# [WHAT YOU NEED TO DO]
For each line in the records that contains "menu", make a copy.

━━━ RECORD SET ━━━

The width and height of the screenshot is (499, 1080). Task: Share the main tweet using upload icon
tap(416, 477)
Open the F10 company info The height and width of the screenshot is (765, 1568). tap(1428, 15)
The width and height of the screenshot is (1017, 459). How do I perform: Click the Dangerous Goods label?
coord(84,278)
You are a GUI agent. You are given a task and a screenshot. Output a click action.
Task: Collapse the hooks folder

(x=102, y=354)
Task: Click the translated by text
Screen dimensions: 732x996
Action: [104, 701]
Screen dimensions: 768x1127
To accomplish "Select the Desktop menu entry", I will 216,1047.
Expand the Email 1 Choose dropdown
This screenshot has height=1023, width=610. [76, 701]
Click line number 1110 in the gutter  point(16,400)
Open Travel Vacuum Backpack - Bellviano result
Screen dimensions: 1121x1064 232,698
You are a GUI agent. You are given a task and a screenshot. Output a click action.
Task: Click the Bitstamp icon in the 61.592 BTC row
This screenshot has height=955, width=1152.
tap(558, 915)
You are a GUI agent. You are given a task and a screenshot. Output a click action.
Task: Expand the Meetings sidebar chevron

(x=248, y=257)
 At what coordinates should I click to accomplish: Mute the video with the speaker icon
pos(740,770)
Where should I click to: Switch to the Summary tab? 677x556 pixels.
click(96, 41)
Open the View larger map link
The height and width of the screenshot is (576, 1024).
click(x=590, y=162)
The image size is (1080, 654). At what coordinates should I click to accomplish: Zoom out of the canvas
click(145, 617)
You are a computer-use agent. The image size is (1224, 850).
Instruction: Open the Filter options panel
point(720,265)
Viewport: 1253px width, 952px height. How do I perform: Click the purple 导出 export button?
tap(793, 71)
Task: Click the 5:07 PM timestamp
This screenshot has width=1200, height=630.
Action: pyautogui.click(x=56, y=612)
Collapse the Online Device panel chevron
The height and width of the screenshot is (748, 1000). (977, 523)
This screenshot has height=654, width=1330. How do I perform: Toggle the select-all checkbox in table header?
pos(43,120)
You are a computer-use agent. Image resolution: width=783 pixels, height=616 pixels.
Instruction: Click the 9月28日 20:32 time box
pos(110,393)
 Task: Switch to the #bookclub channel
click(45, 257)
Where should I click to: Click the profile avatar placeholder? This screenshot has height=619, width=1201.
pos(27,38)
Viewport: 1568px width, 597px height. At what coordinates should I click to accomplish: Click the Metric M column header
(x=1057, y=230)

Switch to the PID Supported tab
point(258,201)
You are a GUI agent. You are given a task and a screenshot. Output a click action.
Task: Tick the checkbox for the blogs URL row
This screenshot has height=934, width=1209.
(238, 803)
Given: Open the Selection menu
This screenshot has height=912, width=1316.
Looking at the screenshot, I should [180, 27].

━━━

# [SOLUTION FOR THIS TASK]
To accomplish "Select the Desktop menu entry", I will 216,1047.
Given: Open the Selection menu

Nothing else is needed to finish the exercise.